▶ [Stored data]
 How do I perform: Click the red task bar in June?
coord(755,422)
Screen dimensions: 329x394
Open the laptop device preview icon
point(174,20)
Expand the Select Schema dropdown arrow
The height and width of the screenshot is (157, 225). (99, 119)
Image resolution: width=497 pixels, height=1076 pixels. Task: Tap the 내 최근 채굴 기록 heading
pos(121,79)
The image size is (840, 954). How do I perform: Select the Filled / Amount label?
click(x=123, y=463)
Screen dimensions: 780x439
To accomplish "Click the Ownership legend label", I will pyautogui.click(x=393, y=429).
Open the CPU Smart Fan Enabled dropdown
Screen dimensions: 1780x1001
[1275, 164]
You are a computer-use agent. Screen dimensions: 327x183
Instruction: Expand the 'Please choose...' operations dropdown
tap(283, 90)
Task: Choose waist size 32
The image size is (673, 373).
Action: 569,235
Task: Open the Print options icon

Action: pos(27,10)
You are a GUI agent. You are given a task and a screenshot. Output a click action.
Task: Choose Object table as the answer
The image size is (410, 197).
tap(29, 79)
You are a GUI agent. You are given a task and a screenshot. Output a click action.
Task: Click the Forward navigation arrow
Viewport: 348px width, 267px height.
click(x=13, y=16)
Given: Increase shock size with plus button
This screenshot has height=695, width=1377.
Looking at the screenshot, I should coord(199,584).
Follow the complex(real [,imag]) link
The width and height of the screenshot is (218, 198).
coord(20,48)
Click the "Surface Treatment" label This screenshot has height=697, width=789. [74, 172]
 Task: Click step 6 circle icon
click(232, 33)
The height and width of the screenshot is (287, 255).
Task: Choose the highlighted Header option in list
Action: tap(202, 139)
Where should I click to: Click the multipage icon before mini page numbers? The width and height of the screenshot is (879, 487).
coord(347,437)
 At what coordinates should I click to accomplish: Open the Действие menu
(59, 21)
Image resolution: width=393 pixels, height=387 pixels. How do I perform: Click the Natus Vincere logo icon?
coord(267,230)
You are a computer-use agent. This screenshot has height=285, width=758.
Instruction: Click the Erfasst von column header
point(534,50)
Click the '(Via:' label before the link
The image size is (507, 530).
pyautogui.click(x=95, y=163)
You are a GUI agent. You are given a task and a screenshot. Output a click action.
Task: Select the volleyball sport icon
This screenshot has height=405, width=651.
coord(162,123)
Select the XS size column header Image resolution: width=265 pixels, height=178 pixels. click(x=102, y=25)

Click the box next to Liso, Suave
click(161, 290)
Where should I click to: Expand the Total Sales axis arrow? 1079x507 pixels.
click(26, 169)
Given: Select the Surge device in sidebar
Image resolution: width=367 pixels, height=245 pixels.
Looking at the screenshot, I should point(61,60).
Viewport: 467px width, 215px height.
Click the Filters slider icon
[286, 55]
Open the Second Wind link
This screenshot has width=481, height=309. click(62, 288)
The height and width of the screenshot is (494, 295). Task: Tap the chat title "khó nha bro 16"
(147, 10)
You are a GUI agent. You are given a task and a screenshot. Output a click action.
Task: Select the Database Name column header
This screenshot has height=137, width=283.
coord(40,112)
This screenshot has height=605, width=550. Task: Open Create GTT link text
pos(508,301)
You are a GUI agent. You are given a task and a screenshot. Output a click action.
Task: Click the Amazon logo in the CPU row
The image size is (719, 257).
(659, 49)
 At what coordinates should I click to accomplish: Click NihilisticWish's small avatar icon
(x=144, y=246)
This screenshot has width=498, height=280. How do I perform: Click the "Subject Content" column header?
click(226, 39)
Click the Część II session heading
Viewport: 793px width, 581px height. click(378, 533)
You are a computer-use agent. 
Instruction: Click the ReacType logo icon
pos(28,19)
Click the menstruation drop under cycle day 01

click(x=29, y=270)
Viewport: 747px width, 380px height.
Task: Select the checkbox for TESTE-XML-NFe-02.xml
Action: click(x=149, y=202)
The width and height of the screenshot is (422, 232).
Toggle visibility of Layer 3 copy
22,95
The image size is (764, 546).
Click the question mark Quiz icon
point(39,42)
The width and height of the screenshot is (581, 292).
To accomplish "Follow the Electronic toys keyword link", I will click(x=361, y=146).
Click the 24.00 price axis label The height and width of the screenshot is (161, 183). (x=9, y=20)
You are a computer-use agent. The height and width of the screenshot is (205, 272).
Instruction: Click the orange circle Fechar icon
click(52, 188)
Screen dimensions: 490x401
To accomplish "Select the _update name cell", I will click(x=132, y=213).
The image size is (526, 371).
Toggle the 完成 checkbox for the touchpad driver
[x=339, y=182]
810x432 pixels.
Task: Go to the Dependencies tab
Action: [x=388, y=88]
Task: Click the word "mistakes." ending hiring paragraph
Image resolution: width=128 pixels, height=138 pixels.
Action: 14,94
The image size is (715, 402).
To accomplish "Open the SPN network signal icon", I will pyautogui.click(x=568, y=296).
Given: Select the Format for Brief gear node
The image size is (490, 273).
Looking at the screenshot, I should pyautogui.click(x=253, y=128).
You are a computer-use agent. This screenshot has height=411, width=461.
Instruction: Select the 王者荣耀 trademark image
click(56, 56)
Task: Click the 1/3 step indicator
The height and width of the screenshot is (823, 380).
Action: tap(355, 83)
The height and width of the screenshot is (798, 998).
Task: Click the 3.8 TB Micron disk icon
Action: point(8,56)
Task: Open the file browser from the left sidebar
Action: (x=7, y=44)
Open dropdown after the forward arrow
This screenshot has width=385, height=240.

▶ [What you need to do] Word for word, restate the lines above.

▶ [Solution for this problem]
 How do I perform: Click the red task bar in June?
coord(755,422)
Screen dimensions: 329x394
Open the laptop device preview icon
point(174,20)
Expand the Select Schema dropdown arrow
The height and width of the screenshot is (157, 225). (99, 119)
Image resolution: width=497 pixels, height=1076 pixels. Task: Tap the 내 최근 채굴 기록 heading
pos(121,79)
The image size is (840, 954). How do I perform: Select the Filled / Amount label?
click(x=123, y=463)
Screen dimensions: 780x439
To accomplish "Click the Ownership legend label", I will pyautogui.click(x=393, y=429).
Open the CPU Smart Fan Enabled dropdown
Screen dimensions: 1780x1001
[1275, 164]
You are a computer-use agent. Screen dimensions: 327x183
Instruction: Expand the 'Please choose...' operations dropdown
tap(283, 90)
Task: Choose waist size 32
The image size is (673, 373).
Action: 569,235
Task: Open the Print options icon

Action: pos(27,10)
You are a GUI agent. You are given a task and a screenshot. Output a click action.
Task: Choose Object table as the answer
The image size is (410, 197).
tap(29, 79)
You are a GUI agent. You are given a task and a screenshot. Output a click action.
Task: Click the Forward navigation arrow
Viewport: 348px width, 267px height.
click(x=13, y=16)
Given: Increase shock size with plus button
This screenshot has height=695, width=1377.
Looking at the screenshot, I should coord(199,584).
Follow the complex(real [,imag]) link
The width and height of the screenshot is (218, 198).
coord(20,48)
Click the "Surface Treatment" label This screenshot has height=697, width=789. [74, 172]
 Task: Click step 6 circle icon
click(232, 33)
The height and width of the screenshot is (287, 255).
Task: Choose the highlighted Header option in list
Action: tap(202, 139)
Where should I click to: Click the multipage icon before mini page numbers? The width and height of the screenshot is (879, 487).
coord(347,437)
 At what coordinates should I click to accomplish: Open the Действие menu
(59, 21)
Image resolution: width=393 pixels, height=387 pixels. How do I perform: Click the Natus Vincere logo icon?
coord(267,230)
You are a computer-use agent. This screenshot has height=285, width=758.
Instruction: Click the Erfasst von column header
point(534,50)
Click the '(Via:' label before the link
The image size is (507, 530).
pyautogui.click(x=95, y=163)
You are a GUI agent. You are given a task and a screenshot. Output a click action.
Task: Select the volleyball sport icon
This screenshot has height=405, width=651.
coord(162,123)
Select the XS size column header Image resolution: width=265 pixels, height=178 pixels. click(x=102, y=25)

Click the box next to Liso, Suave
click(161, 290)
Where should I click to: Expand the Total Sales axis arrow? 1079x507 pixels.
click(26, 169)
Given: Select the Surge device in sidebar
Image resolution: width=367 pixels, height=245 pixels.
Looking at the screenshot, I should point(61,60).
Viewport: 467px width, 215px height.
Click the Filters slider icon
[286, 55]
Open the Second Wind link
This screenshot has width=481, height=309. click(62, 288)
The height and width of the screenshot is (494, 295). Task: Tap the chat title "khó nha bro 16"
(147, 10)
You are a GUI agent. You are given a task and a screenshot. Output a click action.
Task: Select the Database Name column header
This screenshot has height=137, width=283.
coord(40,112)
This screenshot has height=605, width=550. Task: Open Create GTT link text
pos(508,301)
You are a GUI agent. You are given a task and a screenshot. Output a click action.
Task: Click the Amazon logo in the CPU row
The image size is (719, 257).
(659, 49)
 At what coordinates should I click to accomplish: Click NihilisticWish's small avatar icon
(x=144, y=246)
This screenshot has width=498, height=280. How do I perform: Click the "Subject Content" column header?
click(226, 39)
Click the Część II session heading
Viewport: 793px width, 581px height. click(378, 533)
You are a computer-use agent. 
Instruction: Click the ReacType logo icon
pos(28,19)
Click the menstruation drop under cycle day 01

click(x=29, y=270)
Viewport: 747px width, 380px height.
Task: Select the checkbox for TESTE-XML-NFe-02.xml
Action: click(x=149, y=202)
The width and height of the screenshot is (422, 232).
Toggle visibility of Layer 3 copy
22,95
The image size is (764, 546).
Click the question mark Quiz icon
point(39,42)
The width and height of the screenshot is (581, 292).
To accomplish "Follow the Electronic toys keyword link", I will click(x=361, y=146).
Click the 24.00 price axis label The height and width of the screenshot is (161, 183). (x=9, y=20)
You are a computer-use agent. The height and width of the screenshot is (205, 272).
Instruction: Click the orange circle Fechar icon
click(52, 188)
Screen dimensions: 490x401
To accomplish "Select the _update name cell", I will click(x=132, y=213).
The image size is (526, 371).
Toggle the 完成 checkbox for the touchpad driver
[x=339, y=182]
810x432 pixels.
Task: Go to the Dependencies tab
Action: [x=388, y=88]
Task: Click the word "mistakes." ending hiring paragraph
Image resolution: width=128 pixels, height=138 pixels.
Action: 14,94
The image size is (715, 402).
To accomplish "Open the SPN network signal icon", I will pyautogui.click(x=568, y=296).
Given: Select the Format for Brief gear node
The image size is (490, 273).
Looking at the screenshot, I should pyautogui.click(x=253, y=128).
You are a computer-use agent. This screenshot has height=411, width=461.
Instruction: Select the 王者荣耀 trademark image
click(56, 56)
Task: Click the 1/3 step indicator
The height and width of the screenshot is (823, 380).
Action: tap(355, 83)
The height and width of the screenshot is (798, 998).
Task: Click the 3.8 TB Micron disk icon
Action: point(8,56)
Task: Open the file browser from the left sidebar
Action: (x=7, y=44)
Open dropdown after the forward arrow
This screenshot has width=385, height=240.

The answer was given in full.